__执行任务__
将从含“How do I stop”的一行起、到含“creampie (146, 352)”的一行止（首尾两行都算在内）的所有条目整理成编号列表，跳过空行，答案中略去图片。
::::
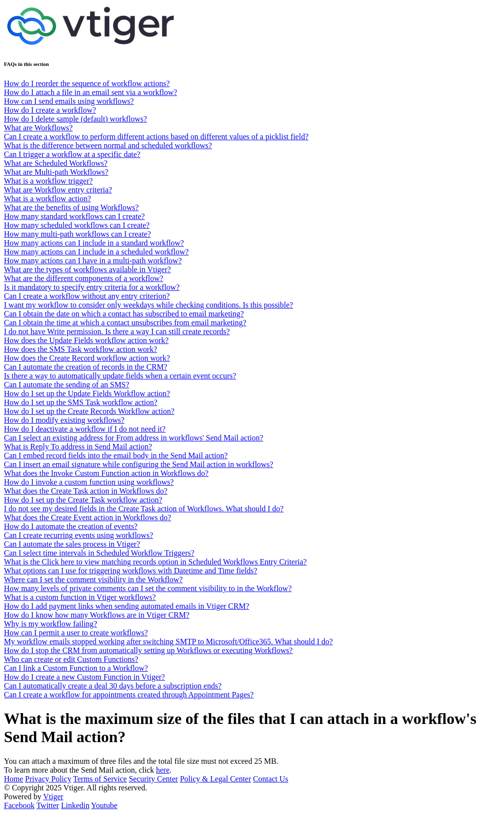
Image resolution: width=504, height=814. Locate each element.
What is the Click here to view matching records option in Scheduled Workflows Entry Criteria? (155, 562)
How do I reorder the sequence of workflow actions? (87, 83)
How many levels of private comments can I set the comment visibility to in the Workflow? (148, 588)
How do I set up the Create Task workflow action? (83, 500)
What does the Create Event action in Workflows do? (88, 517)
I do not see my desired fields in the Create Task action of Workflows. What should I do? (144, 508)
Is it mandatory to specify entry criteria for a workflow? (92, 287)
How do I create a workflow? (50, 110)
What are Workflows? (38, 127)
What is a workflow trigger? (48, 181)
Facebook (19, 805)
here (163, 770)
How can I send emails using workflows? (69, 101)
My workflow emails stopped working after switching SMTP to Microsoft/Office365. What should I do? (168, 641)
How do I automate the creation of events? (70, 526)
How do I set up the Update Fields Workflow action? (87, 393)
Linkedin (75, 805)
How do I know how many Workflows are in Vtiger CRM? (96, 615)
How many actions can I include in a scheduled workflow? (96, 251)
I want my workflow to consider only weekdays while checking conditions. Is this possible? (148, 305)
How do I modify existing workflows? (64, 420)
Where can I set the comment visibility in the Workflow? (93, 579)
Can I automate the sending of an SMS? (66, 384)
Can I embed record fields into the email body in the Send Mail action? (116, 455)
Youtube (104, 805)
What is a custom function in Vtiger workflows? (80, 597)
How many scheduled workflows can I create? (77, 225)
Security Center (154, 779)
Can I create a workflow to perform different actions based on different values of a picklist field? (156, 136)
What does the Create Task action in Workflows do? (86, 491)
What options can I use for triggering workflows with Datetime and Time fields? (130, 570)
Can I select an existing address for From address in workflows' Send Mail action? (133, 438)
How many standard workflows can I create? (74, 216)
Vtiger (53, 796)
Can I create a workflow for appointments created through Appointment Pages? (128, 694)
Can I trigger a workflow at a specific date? (72, 154)
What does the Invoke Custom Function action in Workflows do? (106, 473)
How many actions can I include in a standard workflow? (94, 243)
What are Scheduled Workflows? (56, 163)
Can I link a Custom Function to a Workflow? (76, 668)
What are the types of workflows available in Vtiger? (87, 269)
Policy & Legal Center (216, 779)
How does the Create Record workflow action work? (87, 358)
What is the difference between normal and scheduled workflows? (108, 145)
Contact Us (271, 779)
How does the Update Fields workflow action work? (86, 340)
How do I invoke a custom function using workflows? (89, 482)
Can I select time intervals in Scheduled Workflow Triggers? (99, 553)
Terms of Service (100, 779)
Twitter (48, 805)
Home (13, 779)
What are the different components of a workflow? (84, 278)
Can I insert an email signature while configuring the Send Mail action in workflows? (138, 464)
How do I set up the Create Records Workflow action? (89, 411)
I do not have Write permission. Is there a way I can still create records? (117, 331)
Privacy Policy (48, 779)
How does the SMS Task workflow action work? (80, 349)
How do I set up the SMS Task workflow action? (81, 402)
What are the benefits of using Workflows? (71, 207)
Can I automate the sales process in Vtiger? (72, 544)
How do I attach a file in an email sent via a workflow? (91, 92)
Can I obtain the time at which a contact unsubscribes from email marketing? (125, 322)
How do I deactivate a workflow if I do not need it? (85, 429)
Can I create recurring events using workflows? (78, 535)
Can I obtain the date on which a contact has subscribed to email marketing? (124, 313)
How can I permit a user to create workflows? (76, 632)
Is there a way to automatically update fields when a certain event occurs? (120, 376)
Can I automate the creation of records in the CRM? (86, 367)
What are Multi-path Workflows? (56, 172)
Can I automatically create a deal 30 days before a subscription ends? (113, 686)
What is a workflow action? (47, 198)
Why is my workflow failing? (50, 624)
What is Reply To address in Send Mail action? (78, 446)
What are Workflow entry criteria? (58, 189)
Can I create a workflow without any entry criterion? (87, 296)
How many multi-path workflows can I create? (77, 234)
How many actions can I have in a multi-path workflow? (93, 260)
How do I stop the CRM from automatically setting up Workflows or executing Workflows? (148, 650)
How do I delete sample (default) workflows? (75, 119)
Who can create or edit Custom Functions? (71, 659)
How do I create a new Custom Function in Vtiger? (84, 677)
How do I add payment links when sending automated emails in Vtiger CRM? (126, 606)
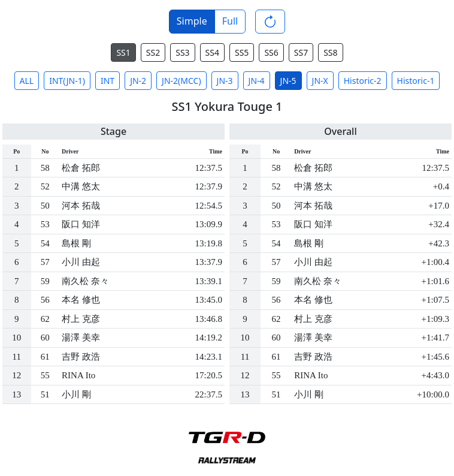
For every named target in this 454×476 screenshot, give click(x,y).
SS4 (212, 52)
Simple (192, 21)
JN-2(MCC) (181, 80)
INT (107, 80)
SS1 (123, 52)
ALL (27, 80)
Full (230, 21)
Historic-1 (416, 80)
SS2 (153, 52)
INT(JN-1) (67, 80)
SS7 (301, 52)
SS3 (182, 52)
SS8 (330, 52)
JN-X (320, 80)
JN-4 (256, 80)
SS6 (271, 52)
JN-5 (288, 80)
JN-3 (225, 80)
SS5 (241, 52)
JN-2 (138, 80)
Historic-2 (362, 80)
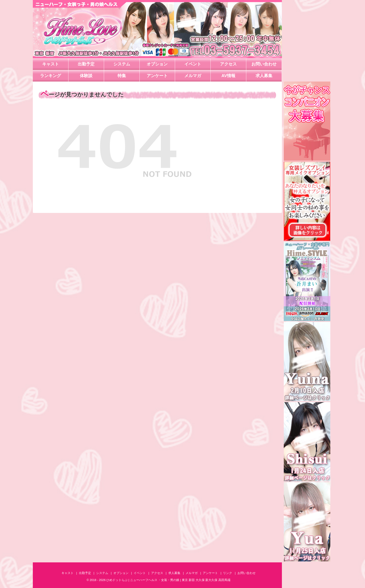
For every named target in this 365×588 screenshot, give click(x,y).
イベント (193, 64)
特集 (122, 76)
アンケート (157, 76)
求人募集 (264, 76)
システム (122, 64)
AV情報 (228, 76)
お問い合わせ (264, 64)
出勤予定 (86, 64)
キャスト (50, 64)
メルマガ (193, 76)
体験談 (86, 76)
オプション (157, 64)
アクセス (228, 64)
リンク (227, 573)
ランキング (50, 76)
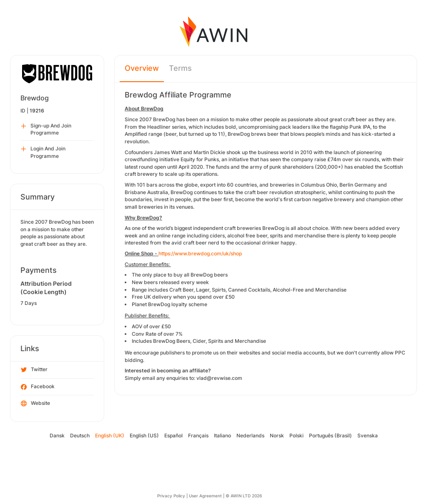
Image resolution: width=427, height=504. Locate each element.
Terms (180, 68)
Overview (142, 68)
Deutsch (80, 435)
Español (173, 435)
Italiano (222, 435)
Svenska (367, 435)
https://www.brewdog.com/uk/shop (200, 253)
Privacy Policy (171, 496)
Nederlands (250, 435)
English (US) (144, 435)
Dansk (57, 435)
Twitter (34, 370)
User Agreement (205, 496)
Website (35, 404)
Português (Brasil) (330, 435)
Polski (296, 435)
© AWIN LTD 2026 (244, 496)
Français (198, 435)
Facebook (38, 387)
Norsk (277, 435)
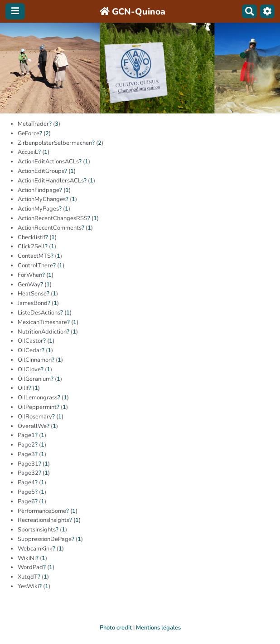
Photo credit (116, 628)
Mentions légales (158, 628)
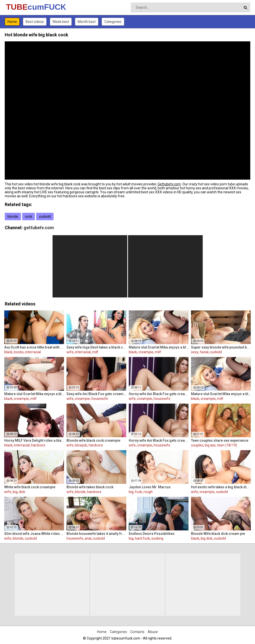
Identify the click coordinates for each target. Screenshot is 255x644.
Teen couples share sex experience (220, 440)
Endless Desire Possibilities (152, 534)
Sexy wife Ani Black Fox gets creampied (96, 394)
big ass (210, 445)
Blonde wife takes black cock (90, 487)
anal (88, 538)
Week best (61, 22)
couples (197, 445)
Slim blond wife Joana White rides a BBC (34, 534)
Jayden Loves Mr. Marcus (150, 487)
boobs (19, 352)
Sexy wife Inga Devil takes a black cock (96, 347)
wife (70, 352)
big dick (206, 538)
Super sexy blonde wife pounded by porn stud (221, 347)
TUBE (19, 7)
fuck (138, 492)
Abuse (153, 632)
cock (28, 216)
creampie (146, 352)
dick (22, 492)
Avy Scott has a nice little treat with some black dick (34, 347)
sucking (157, 538)
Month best (86, 22)
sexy (194, 352)
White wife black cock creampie (30, 487)
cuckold (45, 216)
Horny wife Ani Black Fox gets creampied (158, 394)
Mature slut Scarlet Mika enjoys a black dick (158, 347)
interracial (33, 352)
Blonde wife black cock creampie (93, 440)
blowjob (81, 445)
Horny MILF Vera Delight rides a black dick (34, 440)
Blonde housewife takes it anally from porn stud (96, 534)
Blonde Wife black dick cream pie (218, 534)
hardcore (38, 445)
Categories (113, 22)
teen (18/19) (227, 445)
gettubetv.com (39, 228)
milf (95, 352)
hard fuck (142, 538)
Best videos (35, 22)
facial (204, 352)
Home (12, 22)
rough (148, 492)
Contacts (137, 632)
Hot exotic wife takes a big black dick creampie (221, 487)
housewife (100, 398)
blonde (13, 216)
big (15, 492)
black (8, 352)
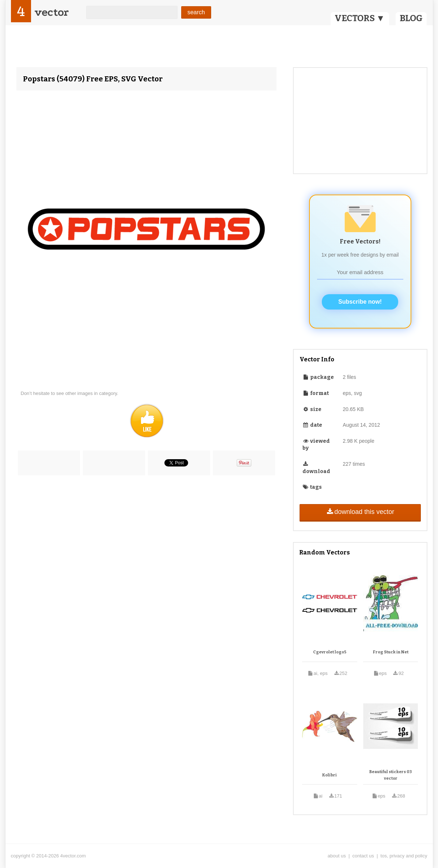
::::
__参考解答__
1. How do I stop the CRM from automatically setting up Workflows or executing Workflows? (148, 650)
2. How do I delete sample (default) workflows? (75, 119)
3. Who can create or edit Custom Functions? (71, 659)
4. How do I create a new Custom Function in Vtiger? (84, 677)
5. How do I add payment links when sending automated emails in Vtiger CRM? (126, 606)
6. For every named target in this 454×476 screenshot, give click(x,y).
7. SS4 (212, 52)
8. Simple (192, 21)
9. JN-2(MCC) (181, 80)
10. INT (107, 80)
11. SS1 (123, 52)
12. ALL (27, 80)
13. Full (230, 21)
14. Historic-1 (416, 80)
15. SS2 (153, 52)
16. INT(JN-1) (67, 80)
17. SS7 (301, 52)
18. SS3 (182, 52)
19. SS8 (330, 52)
20. JN-X (320, 80)
21. JN-4 (256, 80)
22. SS6 (271, 52)
23. JN-5 (288, 80)
24. JN-3 (225, 80)
25. SS5 (241, 52)
26. JN-2 (138, 80)
27. Historic-2 (362, 80)
28. For every named target in this 365×588 screenshot, give click(x,y).
29. イベント (193, 64)
30. 特集 (122, 76)
31. アンケート (157, 76)
32. 求人募集 (264, 76)
33. システム (122, 64)
34. AV情報 (228, 76)
35. お問い合わせ (264, 64)
36. 出勤予定 (86, 64)
37. キャスト (50, 64)
38. メルマガ (193, 76)
39. 体験談 (86, 76)
40. オプション (157, 64)
41. アクセス (228, 64)
42. リンク (227, 573)
43. ランキング (50, 76)
44. Image resolution: width=427, height=504. Locate each element.
45. Terms (180, 68)
46. Overview (142, 68)
47. Deutsch (80, 435)
48. Español (173, 435)
49. Italiano (222, 435)
50. Svenska (367, 435)
51. https://www.brewdog.com/uk/shop (200, 253)
52. Privacy Policy (171, 496)
53. Nederlands (250, 435)
54. English (US) (144, 435)
55. Dansk (57, 435)
56. Twitter (34, 370)
57. User Agreement (205, 496)
58. Website (35, 404)
59. Português (Brasil) (330, 435)
60. Polski (296, 435)
61. © AWIN LTD 2026 (244, 496)
62. Français (198, 435)
63. Facebook (38, 387)
64. Norsk (277, 435)
65. Photo credit (116, 628)
66. Mentions légales (158, 628)
67. Identify the click coordinates for each target. Screenshot is 255x644.
68. Teen couples share sex experience (220, 440)
69. Endless Desire Possibilities (152, 534)
70. Sexy wife Ani Black Fox gets creampied (96, 394)
71. big ass (210, 445)
72. Blonde wife takes black cock (90, 487)
73. anal (88, 538)
74. Week best (61, 22)
75. couples (197, 445)
76. Slim blond wife Joana White rides a BBC (34, 534)
77. Jayden Loves Mr. Marcus (150, 487)
78. boobs (19, 352)
79. Sexy wife Inga Devil takes a black cock (96, 347)
80. wife (70, 352)
81. big dick (206, 538)
82. Super sexy blonde wife pounded by porn stud (221, 347)
83. TUBE (19, 7)
84. fuck (138, 492)
85. Abuse (153, 632)
86. cock (28, 216)
87. creampie (146, 352)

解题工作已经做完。